═══ Brano estratto

Era un mondo così, fatto di uomini che prendevano in mano la situazione e codici comportamentali che si tramandavano più o meno immutati di generazione in generazione senza che apparentemente mai nessuno si fermasse a chiedersi che senso avessero. Era un gioco delle parti a cui era difficile sottrarsi. Conosco molti che lo hanno fatto, ma gli è toccato andar via.
C'era una ragazza che girava sempre da sola, mi sembrava una selvaggia con i capelli ricci ricci bruciati dal sole, è un ricordo lontanissimo. Mi dicevano di lasciarla perdere perchè era stata violentata. Ricordo il suo sguardo cattivo. Ero molto piccola, ma percepivo la gravità, il tabú, e non facevo domande. Del resto il succo del discorso era chiaro: era stata colpa sua e andava lasciata cuocere nel suo brodo. Sarà contagiosa? Mi chiedevo. In un certo senso sì. Se giravi con qualcuno che aveva una reputazione brutta come la sua, finivi male anche tu. La reputazione era tutto laggiù a quei tempi.   
Quando andavo lì, era facile per me notare tutte queste disparità di trattamento fra uomini e donne.
A Milano invece era tutto molto più complicato. Apparentemente le cose andavano meglio, ma ci sono dei fatti di cui ho cominciato a capire la gravità solo molti anni dopo.
C'era un professore che adoravo al liceo, anzi che tutti adoravano. Lo ricordo con grandissimo affetto, mi ha insegnato un sacco di cose fondamentali, eppure lui ti squadrava. A pensarci adesso, mi vengono un po' i brividi. Un cinquantenne che mangia con gli occhi le sue studentesse adolescenti, tante volte ancora minorenni, e fa battute a doppio senso, ammicca. Noi sapevamo perfettamente che se volevamo essere interrogate, dovevamo metterci una gonna o una camicia scollata. Ci scherzavamo, pensavamo di essere furbe forse. A pensarci adesso...era tutto tremendamente sbagliato.
Crescere con l'idea che un atteggiamento del genere da parte di un adulto in una posizione di autorità e di potere sia accettabile, ha conseguenze serie e durature nella mente non solo delle studentesse in quella situazione, ma anche dei compagni maschi che magari hanno dedotto che fosse giusto e hanno ripetuto la stessa dinamica appena hanno potuto. Un insegnante non insegna solo la sua materia, è un modello di comportamento.
Ai colloqui di lavoro dopo la laurea, a Milano, capitava che mi chiedessero se fossi fidanzata e che piani avessi. Una volta mi chiesero addirittura che lavoro facevano i miei, avrò avuto 25 anni. Per un periodo molto breve, ho lavorato in una famosa galleria d'arte milanese dove avevo un solo collega. Lui poteva vestirsi come gli pareva, io invece avevo il vincolo di vestire solo di bianco o di nero. Una mattina indossai una collana blu e il gallerista diede di matto. Me la fece togliere davanti a tutti, non dimenticherò mai l'umiliazione.

══════
═══ Dati forniti

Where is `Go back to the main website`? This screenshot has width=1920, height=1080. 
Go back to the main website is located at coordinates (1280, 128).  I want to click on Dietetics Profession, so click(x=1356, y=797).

══════

» Compito scritto 1: Estrai dal brano sulle disparità tra uomini e donne la parte che comincia con "C'era una ragazza" e prosegue fino a "uomini e donne.".
» Compito scritto 2:
Rispondi in breve a queste domande sul brano sulle disparità tra uomini e donne:
(a) Com'erano i capelli della ragazza che girava sempre da sola?
(b) Che cosa sapevano di dover indossare le studentesse del liceo per essere interrogate?
(c) Di quali colori poteva vestirsi chi racconta quando lavorava nella galleria d'arte milanese?

» Risultato del compito 1:
C'era una ragazza che girava sempre da sola, mi sembrava una selvaggia con i capelli ricci ricci bruciati dal sole, è un ricordo lontanissimo. Mi dicevano di lasciarla perdere perchè era stata violentata. Ricordo il suo sguardo cattivo. Ero molto piccola, ma percepivo la gravità, il tabú, e non facevo domande. Del resto il succo del discorso era chiaro: era stata colpa sua e andava lasciata cuocere nel suo brodo. Sarà contagiosa? Mi chiedevo. In un certo senso sì. Se giravi con qualcuno che aveva una reputazione brutta come la sua, finivi male anche tu. La reputazione era tutto laggiù a quei tempi.   
Quando andavo lì, era facile per me notare tutte queste disparità di trattamento fra uomini e donne.

» Risultato del compito 2:
(a) Ricci ricci e bruciati dal sole.
(b) Una gonna o una camicia scollata.
(c) Solo di bianco o di nero.